On one of the bridges – they are occupied, too – activists fabricate small yellow umbrellas and spread them on the ground in long lines. “We do it to support democracy,” says a middle-aged woman as she holds up one of her creation.
Down one staircase, protesters have covered the walls with multicolored stickers showing support for the movement, satirizing officials or just expressing patriotic feelings for the city: a sight sure to galvanize any protester and to anger any pro-government official. But not many officials are out tonight, and the stickers elicit a great deal of attention.
At the base of the staircase we meet Jason Lam, a young media artist who is one of the movement’s graphic minds. Together with a friend, Mr. Lam gathers messages of support from the internet and uses a projector to show them above the crowd. They location often. Tonight they are pointing their equipment against a bare concrete wall at the feet of one of Hong Kong’s skyscrapers, right behind the statue of a man holding an umbrella which has become an icon of Occupy Central.

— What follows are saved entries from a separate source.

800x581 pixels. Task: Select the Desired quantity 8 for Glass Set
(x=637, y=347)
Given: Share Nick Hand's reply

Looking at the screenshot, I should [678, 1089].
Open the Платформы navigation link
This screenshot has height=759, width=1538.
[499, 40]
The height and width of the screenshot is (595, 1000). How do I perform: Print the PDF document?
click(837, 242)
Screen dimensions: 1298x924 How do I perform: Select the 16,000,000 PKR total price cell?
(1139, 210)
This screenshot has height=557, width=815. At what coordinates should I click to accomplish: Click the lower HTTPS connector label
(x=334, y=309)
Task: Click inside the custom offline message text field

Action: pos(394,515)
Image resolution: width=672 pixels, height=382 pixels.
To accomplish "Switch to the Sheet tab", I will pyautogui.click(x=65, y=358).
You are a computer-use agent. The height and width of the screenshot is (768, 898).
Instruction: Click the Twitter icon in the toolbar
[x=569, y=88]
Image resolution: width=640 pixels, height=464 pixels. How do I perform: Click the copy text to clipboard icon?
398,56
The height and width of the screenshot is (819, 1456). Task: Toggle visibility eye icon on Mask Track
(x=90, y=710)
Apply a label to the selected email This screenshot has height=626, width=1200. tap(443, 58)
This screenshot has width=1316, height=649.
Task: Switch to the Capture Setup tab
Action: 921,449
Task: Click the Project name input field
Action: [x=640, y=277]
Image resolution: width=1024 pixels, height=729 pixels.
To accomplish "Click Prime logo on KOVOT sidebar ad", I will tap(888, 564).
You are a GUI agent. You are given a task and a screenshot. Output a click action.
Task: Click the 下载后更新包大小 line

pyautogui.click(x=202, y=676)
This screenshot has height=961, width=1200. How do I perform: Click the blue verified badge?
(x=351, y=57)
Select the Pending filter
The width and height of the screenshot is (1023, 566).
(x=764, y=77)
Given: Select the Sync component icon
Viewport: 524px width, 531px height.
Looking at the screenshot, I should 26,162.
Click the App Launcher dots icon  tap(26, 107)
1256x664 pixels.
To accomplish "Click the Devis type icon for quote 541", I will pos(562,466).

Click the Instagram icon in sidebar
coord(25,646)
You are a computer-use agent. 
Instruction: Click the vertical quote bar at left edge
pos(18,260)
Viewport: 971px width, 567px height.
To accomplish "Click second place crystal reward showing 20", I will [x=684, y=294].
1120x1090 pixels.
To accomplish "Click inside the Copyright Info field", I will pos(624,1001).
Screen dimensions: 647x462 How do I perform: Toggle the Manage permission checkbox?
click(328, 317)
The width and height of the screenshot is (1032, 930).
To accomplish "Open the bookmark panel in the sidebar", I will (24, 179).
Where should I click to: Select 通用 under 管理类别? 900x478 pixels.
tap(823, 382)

“There was a protest on July 1 and 500 people were arrested for just sitting down in public. At the time, I was watching them and I felt very angry because the police was violent,” he says. “Afterwards, my friend and I discussed what to do.” That is how the website  emerged. The site receives messages of support from around the world – over 35,000 in just two weeks, contends Mr. Lam – and the best ones are chosen to be shown during rallies. The page was hacked last week, but it is now running again. Mr. Lam says he has no idea who did it.
In the center of the occupied area, student leaders – if they can be called so, since what has become known as the ‘Umbrella Revolution’ makes a point of being leaderless – are holding speeches. “Hong Kong is not dead,” says one speaker, his words amplified by loudspeakers. The crowd cheers. “Hong Kong is rising,” he goes on. Hands clap, then a moment of silence. “Hong Kong is not dead!” he insists, the pitch rising, his tone growing harsher. The crowd responds with a booming applause.
Protesters say they are mostly satisfied with the way Friday’s rally turned out. After the local government refused to hold talks, some thought the movement was doomed. “It’s a success, the largest number of people in many days,” says a man who identified himself as Terence. “I thought it would die down, but it’s amazing, they all came back.” A student points out that “tonight was not bad”. “We are satisfied by the amount of people,” he says.
Some are more cautious, stressing that despite the large number of people out tonight, real success will come only if the government accepts to dialogue with the people.
While there is no certainty about the future of the protests or the chances that the government will back down, the response of the people on Friday night demonstrates that Chief Executive C.Y. Leung’s plan to thwart the protest has failed.
The government had accepted talks with the students last week, after an attempt to tear-gas them away from the streets backfired. Chief Secretary Carrie Lam, however, called off talks on Thursday – the day before he was supposed to meet with the protesters – on the grounds that the students had gone too far and violated the terms of the agreement with the government. Everyone seems to believe that the opposite is true: with the number of people on the streets dwindling last week, the administration felt confident they could afford to ignore the movement without consequences. Not so. Many Hong Kongers are dissatisfied with the current rules and have come out again to demand universal suffrage.
The government’s plan, for now, has crumbled, and the image that more than anything else embodies the current situation is that of a young man dressed in a black t-shirt sitting on a fence, holding a sign with the word ‘full’ written on it. So many people flocked to Admiralty that the organizers had to close the central section of the occupied street.